== DESCRIPTION OF THE TASK ==
Beginning with the first line, copy out each line of the material until the line containing "Click the yellow" has been copied as well.
+ + + +
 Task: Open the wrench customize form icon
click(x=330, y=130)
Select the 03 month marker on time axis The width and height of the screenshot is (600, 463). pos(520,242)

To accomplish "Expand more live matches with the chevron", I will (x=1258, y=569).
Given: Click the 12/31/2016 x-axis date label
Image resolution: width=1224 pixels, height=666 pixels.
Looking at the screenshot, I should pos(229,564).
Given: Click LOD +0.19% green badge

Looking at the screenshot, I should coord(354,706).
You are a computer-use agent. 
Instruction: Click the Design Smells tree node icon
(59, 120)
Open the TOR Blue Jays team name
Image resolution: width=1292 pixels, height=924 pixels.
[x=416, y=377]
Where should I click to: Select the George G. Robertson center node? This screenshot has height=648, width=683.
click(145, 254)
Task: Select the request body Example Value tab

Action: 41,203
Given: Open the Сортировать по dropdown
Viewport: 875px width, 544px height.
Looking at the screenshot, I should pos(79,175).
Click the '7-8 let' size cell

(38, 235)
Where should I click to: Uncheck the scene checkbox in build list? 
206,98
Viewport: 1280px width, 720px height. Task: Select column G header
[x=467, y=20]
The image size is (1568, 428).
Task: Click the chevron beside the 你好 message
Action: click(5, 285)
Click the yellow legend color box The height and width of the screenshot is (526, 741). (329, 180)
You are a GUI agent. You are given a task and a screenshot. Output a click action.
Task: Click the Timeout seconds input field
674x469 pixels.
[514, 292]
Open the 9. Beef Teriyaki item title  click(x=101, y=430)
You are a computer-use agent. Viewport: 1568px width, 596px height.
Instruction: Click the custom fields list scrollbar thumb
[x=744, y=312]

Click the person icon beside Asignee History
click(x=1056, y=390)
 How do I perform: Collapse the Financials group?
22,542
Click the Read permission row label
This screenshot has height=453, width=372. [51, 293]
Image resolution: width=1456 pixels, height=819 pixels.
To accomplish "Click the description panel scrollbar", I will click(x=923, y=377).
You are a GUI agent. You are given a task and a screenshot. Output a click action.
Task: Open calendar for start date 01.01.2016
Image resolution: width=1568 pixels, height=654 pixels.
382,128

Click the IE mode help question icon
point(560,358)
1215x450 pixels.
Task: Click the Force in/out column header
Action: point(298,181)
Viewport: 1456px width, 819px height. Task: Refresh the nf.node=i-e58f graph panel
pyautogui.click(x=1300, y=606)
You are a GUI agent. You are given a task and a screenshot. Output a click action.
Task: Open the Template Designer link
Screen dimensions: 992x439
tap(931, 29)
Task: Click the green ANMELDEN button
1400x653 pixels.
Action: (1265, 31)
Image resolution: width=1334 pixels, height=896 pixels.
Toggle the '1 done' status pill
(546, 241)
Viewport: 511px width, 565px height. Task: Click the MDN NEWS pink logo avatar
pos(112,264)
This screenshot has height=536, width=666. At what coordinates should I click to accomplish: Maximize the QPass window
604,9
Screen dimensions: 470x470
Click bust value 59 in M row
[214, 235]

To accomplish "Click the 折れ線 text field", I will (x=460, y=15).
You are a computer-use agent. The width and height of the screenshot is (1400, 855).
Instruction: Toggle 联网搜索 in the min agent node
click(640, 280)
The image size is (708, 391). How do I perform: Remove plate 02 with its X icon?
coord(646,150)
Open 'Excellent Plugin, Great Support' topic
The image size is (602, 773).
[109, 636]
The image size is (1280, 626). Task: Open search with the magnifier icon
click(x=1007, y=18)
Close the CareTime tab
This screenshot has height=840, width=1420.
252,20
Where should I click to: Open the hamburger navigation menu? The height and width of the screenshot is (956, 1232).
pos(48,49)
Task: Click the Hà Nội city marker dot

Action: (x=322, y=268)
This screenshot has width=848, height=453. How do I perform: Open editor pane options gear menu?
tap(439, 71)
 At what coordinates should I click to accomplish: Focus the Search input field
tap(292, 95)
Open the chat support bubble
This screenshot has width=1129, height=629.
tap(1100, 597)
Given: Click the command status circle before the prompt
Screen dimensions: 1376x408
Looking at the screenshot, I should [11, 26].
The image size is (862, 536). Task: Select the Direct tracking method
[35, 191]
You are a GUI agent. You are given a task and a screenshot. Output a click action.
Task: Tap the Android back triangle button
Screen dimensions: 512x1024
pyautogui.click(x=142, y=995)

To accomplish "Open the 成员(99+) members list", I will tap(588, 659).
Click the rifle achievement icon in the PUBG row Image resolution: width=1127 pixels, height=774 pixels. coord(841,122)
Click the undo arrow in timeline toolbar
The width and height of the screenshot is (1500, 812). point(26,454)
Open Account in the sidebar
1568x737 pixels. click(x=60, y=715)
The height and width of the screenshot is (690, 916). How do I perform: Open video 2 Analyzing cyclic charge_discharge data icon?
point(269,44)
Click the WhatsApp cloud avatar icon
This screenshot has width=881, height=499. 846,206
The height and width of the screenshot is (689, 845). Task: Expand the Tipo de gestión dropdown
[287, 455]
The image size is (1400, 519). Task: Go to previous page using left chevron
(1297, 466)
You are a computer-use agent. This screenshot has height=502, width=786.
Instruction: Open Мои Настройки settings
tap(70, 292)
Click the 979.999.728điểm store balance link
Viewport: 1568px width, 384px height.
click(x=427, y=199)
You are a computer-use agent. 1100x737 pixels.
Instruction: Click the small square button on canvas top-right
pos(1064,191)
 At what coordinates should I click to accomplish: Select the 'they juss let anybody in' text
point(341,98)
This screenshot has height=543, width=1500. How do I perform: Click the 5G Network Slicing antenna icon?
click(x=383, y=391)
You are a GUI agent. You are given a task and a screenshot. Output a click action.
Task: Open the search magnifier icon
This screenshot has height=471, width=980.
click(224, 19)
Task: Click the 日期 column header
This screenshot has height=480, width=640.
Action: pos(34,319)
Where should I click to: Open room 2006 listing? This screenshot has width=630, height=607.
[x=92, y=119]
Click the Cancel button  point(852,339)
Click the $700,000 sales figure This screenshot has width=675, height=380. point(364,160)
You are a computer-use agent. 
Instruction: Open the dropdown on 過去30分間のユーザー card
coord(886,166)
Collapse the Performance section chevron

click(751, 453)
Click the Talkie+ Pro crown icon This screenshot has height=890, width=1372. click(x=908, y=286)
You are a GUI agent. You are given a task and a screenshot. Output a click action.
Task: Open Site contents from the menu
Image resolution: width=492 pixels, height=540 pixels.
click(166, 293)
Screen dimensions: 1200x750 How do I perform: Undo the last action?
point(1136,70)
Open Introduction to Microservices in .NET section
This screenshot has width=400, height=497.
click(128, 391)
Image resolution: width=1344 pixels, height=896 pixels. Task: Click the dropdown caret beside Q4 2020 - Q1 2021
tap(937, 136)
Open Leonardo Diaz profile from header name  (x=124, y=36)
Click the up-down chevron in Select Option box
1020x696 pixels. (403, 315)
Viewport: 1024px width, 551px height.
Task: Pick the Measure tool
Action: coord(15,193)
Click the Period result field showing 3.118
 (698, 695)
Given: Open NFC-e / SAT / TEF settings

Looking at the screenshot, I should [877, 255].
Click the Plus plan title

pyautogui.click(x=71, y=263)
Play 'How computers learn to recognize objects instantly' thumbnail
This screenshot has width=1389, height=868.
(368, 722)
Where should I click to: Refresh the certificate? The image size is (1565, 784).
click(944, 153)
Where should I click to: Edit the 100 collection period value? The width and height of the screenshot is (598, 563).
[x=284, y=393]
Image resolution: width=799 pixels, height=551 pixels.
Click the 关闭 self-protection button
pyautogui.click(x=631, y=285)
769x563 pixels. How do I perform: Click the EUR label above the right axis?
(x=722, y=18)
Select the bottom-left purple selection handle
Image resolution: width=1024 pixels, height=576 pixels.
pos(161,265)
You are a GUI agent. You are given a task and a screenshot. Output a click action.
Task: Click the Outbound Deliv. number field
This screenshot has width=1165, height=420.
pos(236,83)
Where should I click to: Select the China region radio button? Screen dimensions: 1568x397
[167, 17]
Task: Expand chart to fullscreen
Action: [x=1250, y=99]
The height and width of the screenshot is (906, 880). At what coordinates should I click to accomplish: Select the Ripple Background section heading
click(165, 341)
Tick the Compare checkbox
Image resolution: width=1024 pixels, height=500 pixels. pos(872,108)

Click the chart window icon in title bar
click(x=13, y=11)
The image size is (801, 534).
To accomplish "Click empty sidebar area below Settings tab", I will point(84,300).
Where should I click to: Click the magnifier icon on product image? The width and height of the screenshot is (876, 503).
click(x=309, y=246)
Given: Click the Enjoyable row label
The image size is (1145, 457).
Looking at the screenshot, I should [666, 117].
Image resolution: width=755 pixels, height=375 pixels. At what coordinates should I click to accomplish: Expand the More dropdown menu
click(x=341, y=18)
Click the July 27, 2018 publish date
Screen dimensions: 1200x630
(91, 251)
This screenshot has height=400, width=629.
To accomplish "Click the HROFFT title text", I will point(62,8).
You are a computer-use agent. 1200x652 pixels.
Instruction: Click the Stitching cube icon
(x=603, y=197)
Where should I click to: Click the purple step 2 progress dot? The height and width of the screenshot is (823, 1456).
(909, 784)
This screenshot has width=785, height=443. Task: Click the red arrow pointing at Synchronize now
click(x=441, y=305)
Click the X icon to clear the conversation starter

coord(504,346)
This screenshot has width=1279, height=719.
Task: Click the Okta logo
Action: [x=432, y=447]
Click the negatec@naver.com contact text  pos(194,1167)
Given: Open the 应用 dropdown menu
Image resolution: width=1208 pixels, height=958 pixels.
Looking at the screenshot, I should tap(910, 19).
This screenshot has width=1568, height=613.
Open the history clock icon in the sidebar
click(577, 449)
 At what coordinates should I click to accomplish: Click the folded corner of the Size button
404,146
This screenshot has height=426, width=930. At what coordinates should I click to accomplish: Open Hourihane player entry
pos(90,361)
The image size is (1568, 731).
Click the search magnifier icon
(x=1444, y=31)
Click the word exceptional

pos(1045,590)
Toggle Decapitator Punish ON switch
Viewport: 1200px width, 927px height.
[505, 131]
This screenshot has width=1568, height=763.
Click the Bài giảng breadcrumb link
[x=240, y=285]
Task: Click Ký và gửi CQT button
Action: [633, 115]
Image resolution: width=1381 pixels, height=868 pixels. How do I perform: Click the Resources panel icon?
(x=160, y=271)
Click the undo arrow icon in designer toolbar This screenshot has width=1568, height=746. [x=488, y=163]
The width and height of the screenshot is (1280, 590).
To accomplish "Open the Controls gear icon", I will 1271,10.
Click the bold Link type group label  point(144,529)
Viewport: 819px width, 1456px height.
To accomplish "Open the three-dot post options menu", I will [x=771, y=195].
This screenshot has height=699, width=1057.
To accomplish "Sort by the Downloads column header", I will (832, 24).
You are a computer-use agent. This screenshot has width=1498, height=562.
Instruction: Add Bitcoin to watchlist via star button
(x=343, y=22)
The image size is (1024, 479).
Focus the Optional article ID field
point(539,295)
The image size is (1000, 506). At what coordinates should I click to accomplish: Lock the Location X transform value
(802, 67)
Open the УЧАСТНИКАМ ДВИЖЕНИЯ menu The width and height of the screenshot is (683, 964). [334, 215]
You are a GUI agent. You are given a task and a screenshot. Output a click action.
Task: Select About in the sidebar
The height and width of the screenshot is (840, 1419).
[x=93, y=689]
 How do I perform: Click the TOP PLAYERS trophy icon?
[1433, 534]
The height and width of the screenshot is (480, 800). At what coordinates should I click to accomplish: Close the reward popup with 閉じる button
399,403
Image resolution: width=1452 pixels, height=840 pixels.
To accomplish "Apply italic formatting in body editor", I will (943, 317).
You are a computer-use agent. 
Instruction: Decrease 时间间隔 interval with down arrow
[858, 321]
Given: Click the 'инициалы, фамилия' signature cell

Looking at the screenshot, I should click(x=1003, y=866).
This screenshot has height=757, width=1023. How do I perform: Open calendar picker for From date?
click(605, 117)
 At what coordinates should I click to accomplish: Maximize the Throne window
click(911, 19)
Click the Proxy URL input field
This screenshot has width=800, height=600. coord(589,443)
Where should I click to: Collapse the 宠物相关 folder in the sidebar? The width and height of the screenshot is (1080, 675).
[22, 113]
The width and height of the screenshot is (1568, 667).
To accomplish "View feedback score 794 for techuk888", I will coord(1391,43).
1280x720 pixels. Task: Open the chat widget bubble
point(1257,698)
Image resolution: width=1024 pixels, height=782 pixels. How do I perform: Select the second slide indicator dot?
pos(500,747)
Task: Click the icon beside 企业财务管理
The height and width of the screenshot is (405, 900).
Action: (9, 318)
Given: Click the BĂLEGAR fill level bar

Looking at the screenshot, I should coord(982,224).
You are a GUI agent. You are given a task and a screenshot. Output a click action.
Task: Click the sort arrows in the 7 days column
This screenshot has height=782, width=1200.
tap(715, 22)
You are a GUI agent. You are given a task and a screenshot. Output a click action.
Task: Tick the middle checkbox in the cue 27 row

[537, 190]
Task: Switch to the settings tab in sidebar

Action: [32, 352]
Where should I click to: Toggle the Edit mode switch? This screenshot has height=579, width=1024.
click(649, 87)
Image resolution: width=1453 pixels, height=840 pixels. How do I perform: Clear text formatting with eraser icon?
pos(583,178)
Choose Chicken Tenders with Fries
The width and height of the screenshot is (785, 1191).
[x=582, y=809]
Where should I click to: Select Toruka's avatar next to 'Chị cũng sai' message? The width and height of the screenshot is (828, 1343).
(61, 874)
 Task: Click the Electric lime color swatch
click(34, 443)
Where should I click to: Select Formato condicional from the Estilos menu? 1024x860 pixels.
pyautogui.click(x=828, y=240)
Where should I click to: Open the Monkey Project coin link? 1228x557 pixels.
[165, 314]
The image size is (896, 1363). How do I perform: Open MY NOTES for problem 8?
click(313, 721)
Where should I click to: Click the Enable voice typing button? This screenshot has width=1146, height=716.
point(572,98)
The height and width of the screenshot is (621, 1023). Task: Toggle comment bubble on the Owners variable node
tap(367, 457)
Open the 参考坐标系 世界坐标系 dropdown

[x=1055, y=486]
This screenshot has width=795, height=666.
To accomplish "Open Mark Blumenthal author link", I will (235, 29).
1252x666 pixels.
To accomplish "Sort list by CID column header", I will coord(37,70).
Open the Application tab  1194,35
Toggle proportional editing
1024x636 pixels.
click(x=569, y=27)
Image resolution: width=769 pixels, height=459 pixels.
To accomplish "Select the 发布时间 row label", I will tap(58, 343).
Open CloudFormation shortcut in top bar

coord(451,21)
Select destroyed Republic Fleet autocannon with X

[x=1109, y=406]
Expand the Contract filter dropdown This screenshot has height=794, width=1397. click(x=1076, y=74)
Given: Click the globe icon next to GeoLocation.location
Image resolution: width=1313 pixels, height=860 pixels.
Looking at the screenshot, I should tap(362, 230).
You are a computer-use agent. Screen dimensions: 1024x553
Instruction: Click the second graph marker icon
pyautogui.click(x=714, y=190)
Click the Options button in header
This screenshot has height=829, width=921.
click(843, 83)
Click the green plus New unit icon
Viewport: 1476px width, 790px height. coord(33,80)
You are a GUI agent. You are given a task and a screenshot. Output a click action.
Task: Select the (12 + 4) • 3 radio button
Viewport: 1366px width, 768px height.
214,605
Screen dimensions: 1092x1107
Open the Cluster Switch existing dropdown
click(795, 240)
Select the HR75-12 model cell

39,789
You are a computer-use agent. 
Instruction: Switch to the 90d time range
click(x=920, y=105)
+ + + +
== WRITTEN REPLY ==
 Task: Open the wrench customize form icon
click(x=330, y=130)
Select the 03 month marker on time axis The width and height of the screenshot is (600, 463). pos(520,242)

To accomplish "Expand more live matches with the chevron", I will (x=1258, y=569).
Given: Click the 12/31/2016 x-axis date label
Image resolution: width=1224 pixels, height=666 pixels.
Looking at the screenshot, I should pos(229,564).
Given: Click LOD +0.19% green badge

Looking at the screenshot, I should coord(354,706).
You are a computer-use agent. 
Instruction: Click the Design Smells tree node icon
(59, 120)
Open the TOR Blue Jays team name
Image resolution: width=1292 pixels, height=924 pixels.
[x=416, y=377]
Where should I click to: Select the George G. Robertson center node? This screenshot has height=648, width=683.
click(145, 254)
Task: Select the request body Example Value tab

Action: 41,203
Given: Open the Сортировать по dropdown
Viewport: 875px width, 544px height.
Looking at the screenshot, I should pos(79,175).
Click the '7-8 let' size cell

(38, 235)
Where should I click to: Uncheck the scene checkbox in build list? 
206,98
Viewport: 1280px width, 720px height. Task: Select column G header
[x=467, y=20]
The image size is (1568, 428).
Task: Click the chevron beside the 你好 message
Action: click(5, 285)
Click the yellow legend color box The height and width of the screenshot is (526, 741). (329, 180)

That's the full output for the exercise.